Notice that when there are heroes, we call the createList function. This function begins by creating an array of TemplateResult. So for every hero in the heroes array, we define a template that represents the <li> containing the HTML that displays that respective hero.

Then we create another template that contains the <ul> and embeds the array of hero templates. It's pretty cool that we can embed templates like this! Finally, we return it all and let the logic compile the templates and render them.

function createList() {
  // Create an array of the templates for each hero
  const templates: TemplateResult[] = heroes.map(hero => {
    return html`
      <li>
        <div class="card">
          <div class="card-content">
            <div class="content">
              <div class="name">${hero.name}</div>
              <div class="description">${hero.description}</div>
            </div>
          </div>
        </div>
      </li>
    `;
  });

  // Create a template that includes the hero templates
  const ulTemplate: () => TemplateResult = () =>
    html`
      <ul>
        ${templates}
      </ul>
    `;
  return ulTemplate;
}

Summary

When you want to render HTML, lit-html is a fast and light-weight option. Is it better than using templates and the DOM API? You'll have to decide what is best for you. But the real story here is that you have another great option to consider when determining the right tool for your job.

Prologue

You can also get editor help with your lit-html templates. Notice the image below shows the syntax highlighting for the HTML template!

Setup

You can install the lit-html package with npm.

npm install lit-html

Alternately you can load it directly from the unpkg.com CDN

import { html, render } from 'https://unpkg.com/lit-html?module';

You have a choice here. npm is my preference, but feel 100% free to use the CDN if that suits you.

TypeScript and lit-html

You only need to include the library for lit-html and you're done.

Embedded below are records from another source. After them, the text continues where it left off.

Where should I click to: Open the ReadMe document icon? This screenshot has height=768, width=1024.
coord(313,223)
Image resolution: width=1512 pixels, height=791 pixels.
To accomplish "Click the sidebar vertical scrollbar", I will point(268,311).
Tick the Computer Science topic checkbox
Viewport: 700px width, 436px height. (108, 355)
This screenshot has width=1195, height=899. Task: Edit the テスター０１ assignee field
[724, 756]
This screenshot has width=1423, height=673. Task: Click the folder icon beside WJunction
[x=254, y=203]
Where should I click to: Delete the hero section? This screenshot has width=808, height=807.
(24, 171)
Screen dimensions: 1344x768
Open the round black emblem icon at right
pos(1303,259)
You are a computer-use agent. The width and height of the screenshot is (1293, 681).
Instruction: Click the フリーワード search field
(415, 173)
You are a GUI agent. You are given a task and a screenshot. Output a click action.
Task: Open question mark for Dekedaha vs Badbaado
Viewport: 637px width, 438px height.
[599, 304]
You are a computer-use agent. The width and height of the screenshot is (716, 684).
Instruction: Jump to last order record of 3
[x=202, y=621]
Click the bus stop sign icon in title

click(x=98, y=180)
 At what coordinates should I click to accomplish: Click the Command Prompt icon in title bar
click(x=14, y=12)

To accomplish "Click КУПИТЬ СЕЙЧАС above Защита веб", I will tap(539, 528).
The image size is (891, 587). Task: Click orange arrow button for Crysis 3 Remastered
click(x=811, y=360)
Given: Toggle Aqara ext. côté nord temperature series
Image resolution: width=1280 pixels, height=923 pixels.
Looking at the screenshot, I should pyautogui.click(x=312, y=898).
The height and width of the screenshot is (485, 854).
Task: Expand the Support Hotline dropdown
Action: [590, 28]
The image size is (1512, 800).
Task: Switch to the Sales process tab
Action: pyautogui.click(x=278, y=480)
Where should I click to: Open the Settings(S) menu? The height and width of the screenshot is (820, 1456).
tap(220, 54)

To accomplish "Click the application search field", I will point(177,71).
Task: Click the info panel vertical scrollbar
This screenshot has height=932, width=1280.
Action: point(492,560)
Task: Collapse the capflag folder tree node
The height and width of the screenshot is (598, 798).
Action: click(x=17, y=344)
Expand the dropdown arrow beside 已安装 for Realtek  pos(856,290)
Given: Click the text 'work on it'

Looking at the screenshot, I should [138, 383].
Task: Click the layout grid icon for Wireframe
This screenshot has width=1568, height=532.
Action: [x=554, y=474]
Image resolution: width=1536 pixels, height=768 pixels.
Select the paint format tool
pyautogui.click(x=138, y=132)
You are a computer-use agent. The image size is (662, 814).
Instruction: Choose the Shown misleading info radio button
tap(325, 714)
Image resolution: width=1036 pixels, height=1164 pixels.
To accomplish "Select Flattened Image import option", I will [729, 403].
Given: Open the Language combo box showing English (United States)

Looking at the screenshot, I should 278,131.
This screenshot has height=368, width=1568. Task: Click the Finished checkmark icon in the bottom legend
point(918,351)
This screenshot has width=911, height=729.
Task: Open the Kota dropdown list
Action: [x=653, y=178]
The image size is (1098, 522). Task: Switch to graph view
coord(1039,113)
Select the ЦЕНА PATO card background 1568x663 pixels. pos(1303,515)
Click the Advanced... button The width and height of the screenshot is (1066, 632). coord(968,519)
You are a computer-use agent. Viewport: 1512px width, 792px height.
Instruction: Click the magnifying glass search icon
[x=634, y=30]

But I like to use TypeScript, and I absolutely recommend enabling your tooling to work great with typeScript and lit-html.

Let me be very clear here - you do not need TypeScript. I choose to use it because it helps identify mistakes while I write code. If you don't want TypeScript, you can opt to use plain JavaScript.

Here are the steps to make TypeScript and lit-html light up together:

  1. Install TypeScript support for lit-html
  2. Configure your tsconfig.json file
  3. Install the VS Code extension for lit-html

Run this command to install the plugin and typescript, as development dependencies to your project.

npm install --save-dev typescript-lit-html-plugin typescript

Edit your tsconfig.json by adding the following to your compilerOptions section.

"compilerOptions": {
  "plugins": [
    {
      "name": "typescript-lit-html-plugin"
    }
  ]
}

Finally, install the VS Code extension for lit-html.

Now you get syntax highlighting for all of your lit-html templates!